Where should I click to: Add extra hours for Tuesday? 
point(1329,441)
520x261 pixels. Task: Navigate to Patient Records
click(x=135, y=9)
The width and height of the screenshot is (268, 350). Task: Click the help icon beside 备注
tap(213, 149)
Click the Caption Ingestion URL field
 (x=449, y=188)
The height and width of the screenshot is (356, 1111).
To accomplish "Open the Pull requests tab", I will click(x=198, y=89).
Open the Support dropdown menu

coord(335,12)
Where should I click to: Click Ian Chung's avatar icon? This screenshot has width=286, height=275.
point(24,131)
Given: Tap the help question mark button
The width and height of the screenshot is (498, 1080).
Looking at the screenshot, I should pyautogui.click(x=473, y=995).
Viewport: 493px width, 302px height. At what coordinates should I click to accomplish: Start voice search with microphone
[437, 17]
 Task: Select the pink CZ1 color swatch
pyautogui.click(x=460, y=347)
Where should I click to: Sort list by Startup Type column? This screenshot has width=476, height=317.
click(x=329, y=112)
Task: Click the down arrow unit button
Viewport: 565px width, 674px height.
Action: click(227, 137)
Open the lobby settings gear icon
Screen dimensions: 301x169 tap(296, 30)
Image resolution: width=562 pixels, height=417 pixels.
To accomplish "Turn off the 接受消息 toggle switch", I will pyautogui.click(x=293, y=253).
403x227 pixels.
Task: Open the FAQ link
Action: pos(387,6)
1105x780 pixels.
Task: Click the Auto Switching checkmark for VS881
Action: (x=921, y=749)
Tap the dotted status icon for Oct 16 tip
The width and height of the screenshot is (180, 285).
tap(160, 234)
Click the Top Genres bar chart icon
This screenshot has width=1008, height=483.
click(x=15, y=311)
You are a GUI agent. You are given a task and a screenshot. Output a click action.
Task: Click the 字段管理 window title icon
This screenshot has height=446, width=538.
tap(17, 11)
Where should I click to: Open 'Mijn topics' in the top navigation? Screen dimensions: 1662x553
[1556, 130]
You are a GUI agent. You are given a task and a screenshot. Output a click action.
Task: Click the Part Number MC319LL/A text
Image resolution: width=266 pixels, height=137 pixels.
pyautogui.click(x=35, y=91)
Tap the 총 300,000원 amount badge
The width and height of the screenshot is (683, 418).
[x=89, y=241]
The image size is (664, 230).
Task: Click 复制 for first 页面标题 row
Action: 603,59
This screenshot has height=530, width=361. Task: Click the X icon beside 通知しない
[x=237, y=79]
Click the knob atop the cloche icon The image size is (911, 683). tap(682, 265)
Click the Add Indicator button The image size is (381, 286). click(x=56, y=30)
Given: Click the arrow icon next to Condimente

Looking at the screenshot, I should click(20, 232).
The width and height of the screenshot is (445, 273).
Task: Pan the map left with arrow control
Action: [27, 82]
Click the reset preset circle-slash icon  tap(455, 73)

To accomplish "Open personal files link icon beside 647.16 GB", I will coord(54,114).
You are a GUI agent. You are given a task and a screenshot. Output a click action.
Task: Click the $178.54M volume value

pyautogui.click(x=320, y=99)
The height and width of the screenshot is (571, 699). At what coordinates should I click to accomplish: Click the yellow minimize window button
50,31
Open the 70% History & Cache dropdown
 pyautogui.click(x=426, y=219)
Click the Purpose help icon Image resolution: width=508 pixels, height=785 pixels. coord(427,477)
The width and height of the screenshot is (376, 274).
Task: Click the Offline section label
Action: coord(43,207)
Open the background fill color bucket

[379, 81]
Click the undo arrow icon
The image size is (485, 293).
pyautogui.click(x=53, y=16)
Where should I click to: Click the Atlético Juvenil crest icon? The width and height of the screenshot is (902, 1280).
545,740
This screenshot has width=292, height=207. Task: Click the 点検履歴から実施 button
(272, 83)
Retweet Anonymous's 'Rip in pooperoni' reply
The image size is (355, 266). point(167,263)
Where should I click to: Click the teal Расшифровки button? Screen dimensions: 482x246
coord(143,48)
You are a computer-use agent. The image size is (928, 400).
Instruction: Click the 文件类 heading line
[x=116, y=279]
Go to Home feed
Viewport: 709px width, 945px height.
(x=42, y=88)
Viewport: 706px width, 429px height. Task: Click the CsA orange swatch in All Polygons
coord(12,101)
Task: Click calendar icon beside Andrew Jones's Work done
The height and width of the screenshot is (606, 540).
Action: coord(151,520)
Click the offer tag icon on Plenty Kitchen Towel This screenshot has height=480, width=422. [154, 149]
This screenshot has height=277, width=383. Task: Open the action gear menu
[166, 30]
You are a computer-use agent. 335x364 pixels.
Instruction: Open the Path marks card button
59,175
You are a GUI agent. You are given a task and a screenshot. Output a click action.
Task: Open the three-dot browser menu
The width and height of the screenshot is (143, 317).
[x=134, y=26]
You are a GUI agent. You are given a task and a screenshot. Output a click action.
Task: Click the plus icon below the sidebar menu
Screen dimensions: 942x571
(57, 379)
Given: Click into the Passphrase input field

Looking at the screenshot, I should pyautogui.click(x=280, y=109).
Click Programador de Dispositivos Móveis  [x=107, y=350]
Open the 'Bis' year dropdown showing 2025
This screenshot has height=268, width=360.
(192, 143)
:::::
WORK REQUEST
Return the lines above that include the string "computer".

TASK OUTPUT
You are a computer-use agent. The image size is (928, 400).
You are a computer-use agent. 335x364 pixels.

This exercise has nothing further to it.